O laboratório de Simulação Realística de Técnicas de Enfermagem em Cuidados Intensivos é uma infraestrutura erguida no Instituto de Ciências de Saúde de Infulene, na cidade de Maputo, com financiamento do Governo italiano, que passa a contar com laboratórios de cuidados intensivos e anestesiologia, além da reabilitação do laboratório de terapia intensiva, material pedagógico de planificação e formação e uma plataforma de pesquisa científica que permite acesso a mais de 2.000 livros.

Segundo informação avançada no local, este laboratório permite desenvolver competências técnicas no tratamento de doenças, aumentando as habilidades dos estudantes, oferecendo cenários realísticos através de manequins de alta fidelidade, com caraterísticas físicas e fisiológicas humanas, que expõem os estudantes a cenários práticos e críticos no contexto de tratamento de doenças. 

Para o ministro da saúde, este laboratório vai melhorar a formação de estudantes, aos quais pediu “atitude, vontade e entrega”, indicando que esta área é prioridade para o país.

“Estão a acompanhar que o perfil de doenças no nosso país está a mudar, as doenças crónicas não transmissíveis e o trauma são dos principais problemas de saúde pública em Moçambique e grande parte destes doentes precisam de tratamento em cuidados intensivos”, acrescentou Ussene Isse, indicando que o laboratório é a resposta do Governo para atender a demanda no Serviço Nacional de Saúde.

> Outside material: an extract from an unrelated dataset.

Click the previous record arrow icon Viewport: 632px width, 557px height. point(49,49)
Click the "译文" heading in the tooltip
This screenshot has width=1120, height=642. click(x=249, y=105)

O ministro da Saúde considerou ainda um “ato histórico” a entrega do primeiro laboratório de simulação realística de técnicas de enfermagem em cuidados intensivos, lembrando que a maior parte da população moçambicana é jovem, sendo preciso apostar na sua formação enquanto “motor de desenvolvimento”.

“Vamos aproveitar esta oportunidade que temos para formar moçambicanos com rapidez, trazer gente com capacidade, gente com conhecimento, mas não se esqueçam, comprometidos com humanização, atender bem ao próximo”, frisou.